A empresa responsável pelo vazamento de gás estireno no Distrito Industrial, zona Sul de Manaus, foi autuada em 30 mil Unidades Fiscais do Município (UFMs), o equivalente a R$ 4.554.300, após fiscalização realizada pela Prefeitura de Manaus nesta quinta-feira (16). A multa foi aplicada durante uma força-tarefa que segue acompanhando a ocorrência desde o início da emergência ambiental registrada na quarta-feira (15).
A inspeção contou com a participação da Secretaria Municipal de Meio Ambiente e Sustentabilidade (Semmas), Instituto Municipal de Planejamento Urbano (Implurb), Secretaria Municipal de Saúde (Semsa) e Secretaria Executiva de Proteção e Defesa Civil (Sepdec), que integram o Gabinete de Crise criado para coordenar as ações de resposta ao incidente.
Além da autuação, a empresa foi notificada a apresentar, no prazo de até 20 dias, documentos como relatórios de segurança, plano de contingência, plano de atendimento emergencial e informações sobre drenagem e capacidade de tratamento da unidade. O descumprimento das exigências poderá consolidar a multa aplicada.
Segundo a Semmas, as equipes realizaram medições da qualidade do ar e coletaram amostras de água e solo para verificar possíveis contaminações. De acordo com o diretor jurídico da pasta, Henrique Marinheiro, os níveis de poluição atmosférica ainda permanecem acima do limite considerado seguro para exposição humana, embora o vazamento tenha sido significativamente reduzido.
Enquanto isso, o trabalho de contenção continua concentrado no resfriamento do tanque que armazenava o estireno, operação realizada com apoio de caminhões-pipa da prefeitura e do Corpo de Bombeiros. A expectativa é de que o vazamento seja totalmente controlado após a estabilização da temperatura do reservatório.
Implurb poderá interditar a fábrica
O Implurb informou que fará uma vistoria completa na estrutura da planta industrial assim que a Defesa Civil liberar o acesso ao local. Caso sejam constatadas irregularidades relacionadas ao Plano Diretor ou à legislação urbanística, o órgão poderá aplicar novas sanções, incluindo a interdição parcial ou total da unidade industrial.

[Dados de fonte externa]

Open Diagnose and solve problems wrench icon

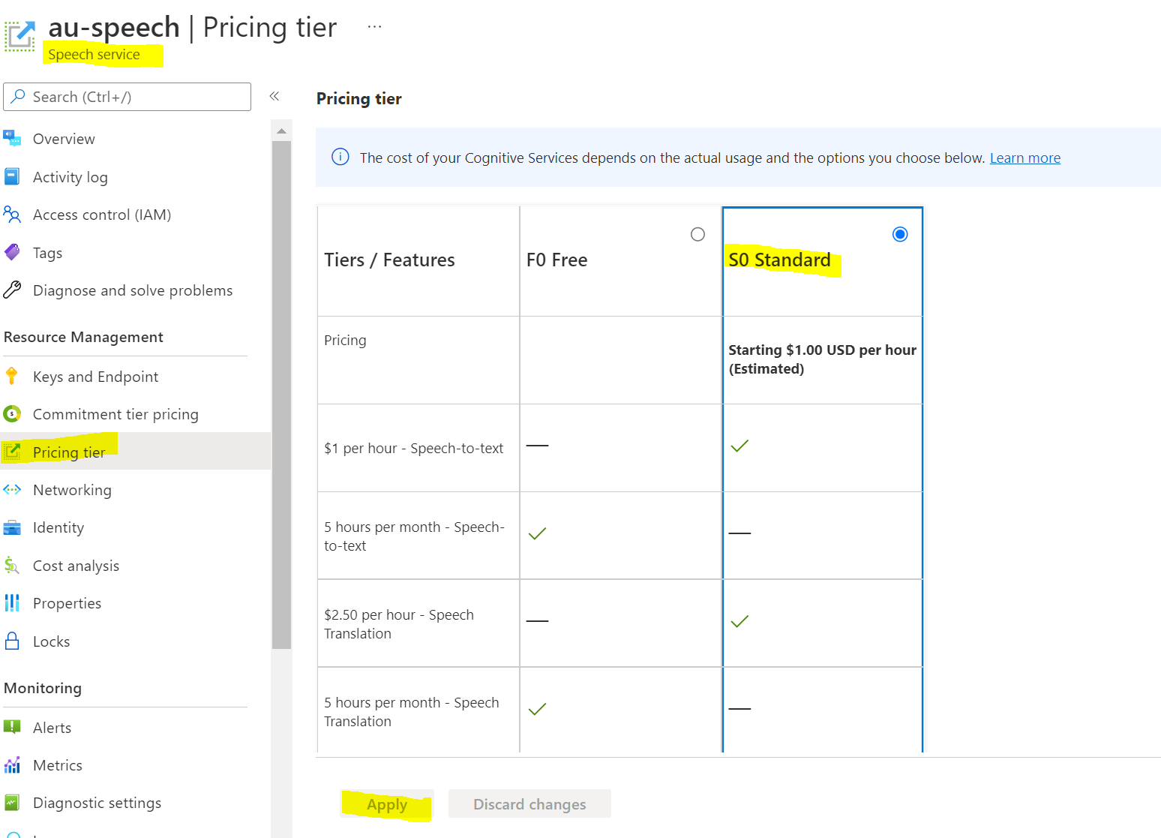13,290
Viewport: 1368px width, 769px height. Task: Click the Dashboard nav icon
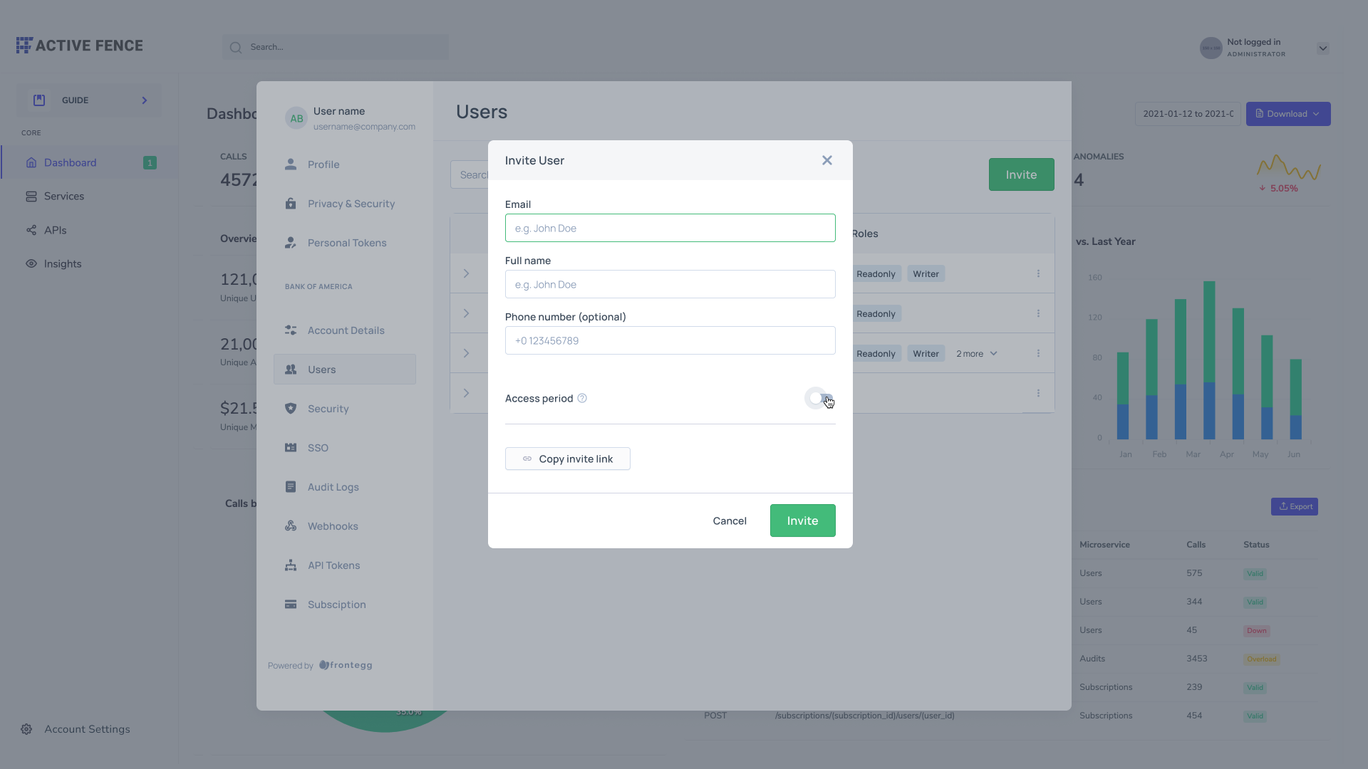point(31,162)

Segundo a gerente da Divisão de Controle da Cidade, Maria Aparecida Fróes, a inspeção ainda não foi realizada devido ao risco oferecido pela área onde ocorreu o incidente.
Saúde mantém monitoramento
Na área da saúde, equipes da Vigilância Sanitária e da Vigilância em Saúde do Trabalhador continuam orientando moradores e trabalhadores sobre os riscos da exposição ao estireno, substância que pode provocar irritações, reações alérgicas e problemas respiratórios quando inalada.
A recomendação permanece para que a população evite circular nas proximidades da área afetada, mantenha os ambientes ventilados e procure atendimento médico em caso de sintomas como dificuldade para respirar, irritações ou mal-estar.
Como medida preventiva, 16 escolas municipais das zonas Leste e Sul suspenderam as aulas nesta quinta-feira. Até o momento, o Serviço de Atendimento Móvel de Urgência (Samu) realizou sete atendimentos com remoção de pessoas afetadas pela fumaça.
A Defesa Civil também segue monitorando continuamente as condições químicas do reservatório. Segundo o órgão, o estireno exige controle rigoroso de temperatura, entre 25°C e 27°C, para evitar novas reações químicas.
O Gabinete de Crise permanece mobilizado, enquanto a orientação é que moradores e trabalhadores evitem permanecer nas proximidades da rua Javari e de outras áreas atingidas pelo vazamento. Em caso de emergência, a população deve acionar a Defesa Civil pelo telefone 199, o Samu pelo 192 ou o Corpo de Bombeiros pelo 193.